Some businesses, no matter how much franchise-awareness training is carried out with their directors and staff, simply cannot get to grips with how to deal with franchisees. If the business cannot adapt then franchising will not work, and should not be continued.
Large-scale conversion franchising is particularly difficult to achieve because large companies have developed their ways of doing things over a number of years and they are slow to adapt. It is particularly difficult when the franchisee used to be one of the employees but is now managing director of one of the company’s most important customers.
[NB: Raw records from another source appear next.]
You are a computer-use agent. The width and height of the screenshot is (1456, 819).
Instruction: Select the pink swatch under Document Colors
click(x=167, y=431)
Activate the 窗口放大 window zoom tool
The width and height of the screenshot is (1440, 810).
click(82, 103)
Serious conversion projects may require that, as one form of doing business is gradually replaced by another, so too should be the board of directors. The old blood needs to be removed, suitably incentivised to engineer a trouble-free transition, by individuals with a more franchise-friendly attitude. After all, the company is in the franchising business now, not whatever business sector its products or services fall into.
TESTING NEW IDEAS
It is much easier to persuade franchisees to invest in new equipment, or change the way they do things, if the new way can be demonstrated to have worked somewhere else. For this reason, many franchisors continue to operate company-owned units, which can be used for training new franchisees, retraining existing ones, and testing new ideas. Those franchisors who choose not to operate owned units often have ‘tame’ franchisees who are happy to be involved in training or system development in their businesses.
However it is done, the principle remains the same: show a franchisee how a new way of doing things has been tested, and what benefits it will bring to their business, and they are more likely to make the required investment in time and money. Simply telling them to spend thousands on a new IT system may present challenges which are difficult to overcome!